La festa di San Giorgio, da sempre sinonimo di tradizione e solennità, quest’anno si distingue per una scelta che ha segnato una svolta nel modo di vivere la celebrazione religiosa. Questa mattina, domenica 26 aprile, la messa delle 11 al Duomo di San Giorgio, officiata dal Vicario Diocesano Ignazio Petriglieri, è stata animata per la prima volta da un coro gospel.
Protagonista il Modica Gospel Academy, diretto dal Maestro Giorgio Rizza, che ha portato tra le navate del tempio barocco le sonorità della tradizione afroamericana, offrendo una lettura diversa ma intensa della liturgia. L’iniziativa, voluta dal parroco Michele Fidone, rappresenta un caso raro nel contesto delle feste patronali siciliane, generalmente legate a repertori musicali più tradizionali.
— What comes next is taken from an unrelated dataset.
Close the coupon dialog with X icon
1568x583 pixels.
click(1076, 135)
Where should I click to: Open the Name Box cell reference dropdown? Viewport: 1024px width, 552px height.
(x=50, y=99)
Il Duomo, gremito, ha seguito con partecipazione una celebrazione che ha alternato momenti di raccoglimento a passaggi di forte impatto emotivo, in sintonia con i diversi momenti del rito. “Il gospel è preghiera”, ha commentato il Maestro Rizza al termine della funzione, sottolineando il valore spirituale dell’esperienza.
Coinvolgente il finale con “Revolution 1.9”, che ha visto la partecipazione corale dei fedeli. Una scelta che ha dimostrato come anche le tradizioni più radicate possano rinnovarsi, mantenendo intatta la propria identità e aprendo a nuove forme di espressione della fede.